Folded versus unfolded frequency spectra

We used the folded SFS for both dadi and SweepFinder 2 analyses. Although both methods can benefit from provision of an unfolded SFS, this requires an accurate determination of the ancestral state for each allele. This is a particular challenge for A. tenuis because other Acropora species that could potentially be used as an outgroup (A. digitifera and A. millepora) are separated by a relatively large evolutionary distance [15 Ma ()]. With these distantly related outgroup taxa, there is a high likelihood that the outgroup sequence will not represent the ancestral state but will instead capture independently fixed mutations in each lineage. We therefore decided to conduct all analyses with folded SFS in this study, which reduces power but avoids the risk of false inferences because of incorrect ancestral assignment.

Population genetic statistics, Fst, and Tajima’s D

To avoid biases because of inaccurate genotype calls in low-coverage data, we calculated Fst and Tajima’s D using ANGSD () (version 0.938) that calculates these parameters without calling genotypes. All calculations were performed on the basis of the 14 million variant sites identified after quality filtering on Freebayes calls (see section on variant calling).

Mitochondrial genomes

Host consensus mitochondrial genome sequences were obtained for each sample as follows. Reads were mapped against the published A. tenuis mitochondrial genome sequence (Genbank accession AF338425) using bwa mem (v0.7.17). Mapped mitochondrial reads for all samples constituted at least 25× coverage and were used to call a consensus sequence for each sample using bcftools (v1.9). Full-length consensus mitochondrial genome sequences for all samples were used to build a TCS type haplotype network and visualized using the software, PopArt () (v1.7).
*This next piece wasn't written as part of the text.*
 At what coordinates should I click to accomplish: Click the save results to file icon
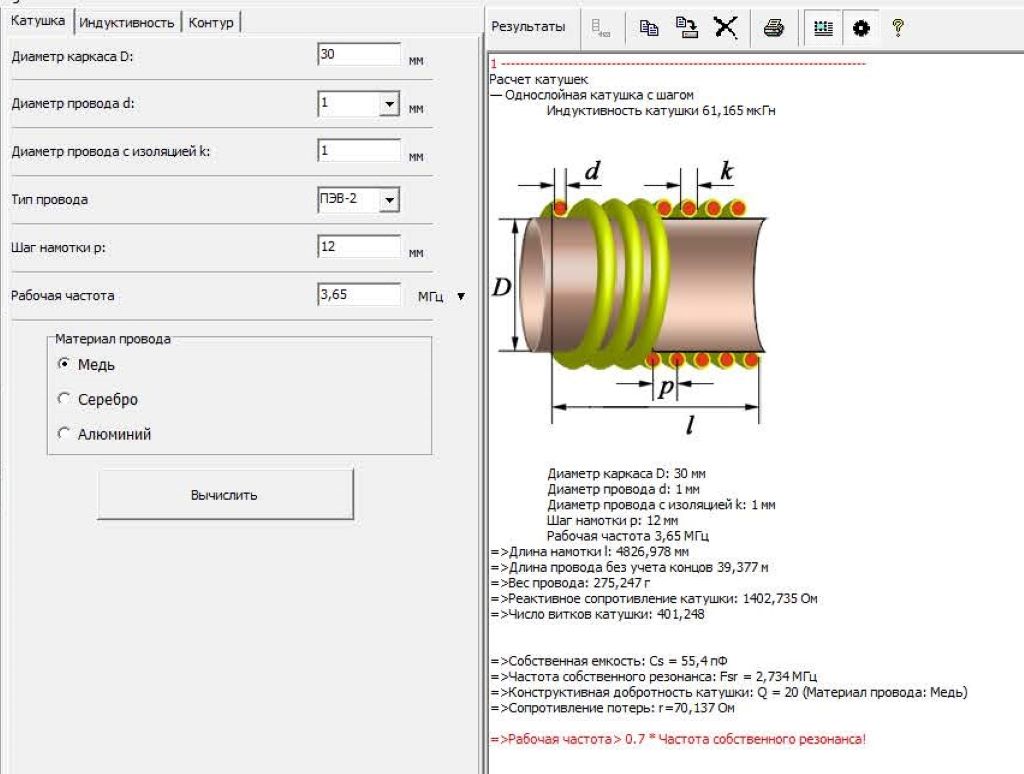[687, 28]
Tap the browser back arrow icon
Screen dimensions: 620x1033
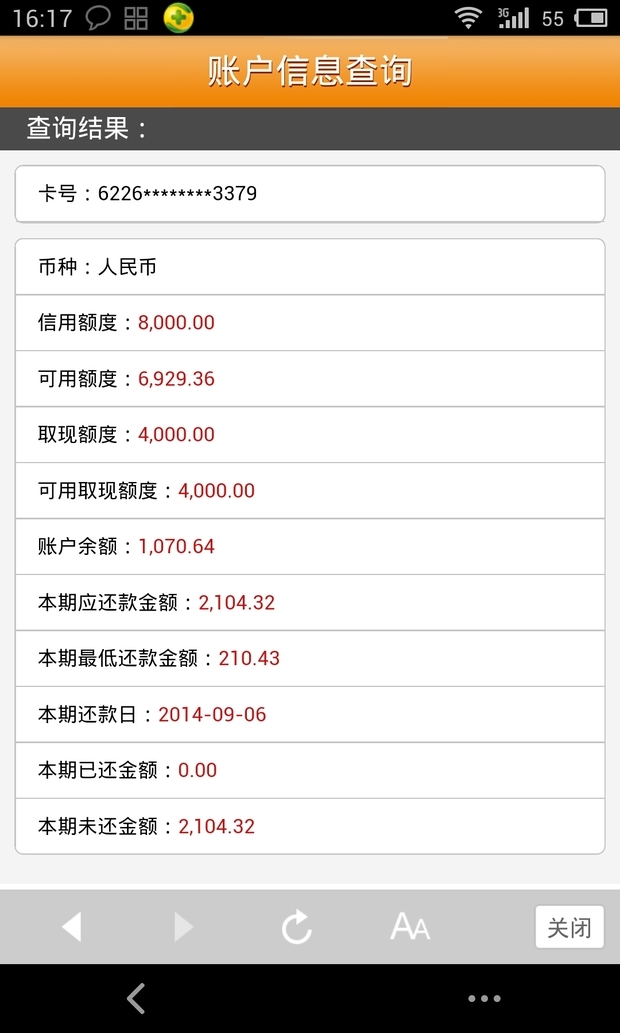pyautogui.click(x=71, y=927)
Mitochondrial genome sequences for photosymbionts were obtained in a similar way. Reads previously identified as not mapping to the host genome were mapped against the Cladocopium goreaui mitochondrial sequences available from the reefgenomics website (http://symbs.reefgenomics.org/download/). Mapped reads were then used to call a consensus sequence using bcftools in the same manner as for host mitogenomes. Overall mitogenome coverage was much lower and more variable for symbiont genomes than for host genomes reflecting a larger mitogenome sequence (55 kb) and reduced number of reads. We therefore removed samples with fewer than 2500 reads (~5× coverage) to avoid obtaining consensus calls from very low coverage. The resulting mitogenome sequences from 107 remaining samples were loaded into Geneious Prime (2019.2.3), and only sites with no ambiguous bases for any sample were retained. The resulting 6170 bp segment was used to construct a TC haplotype network shown in Fig. 2 using PopArt () (v1.7).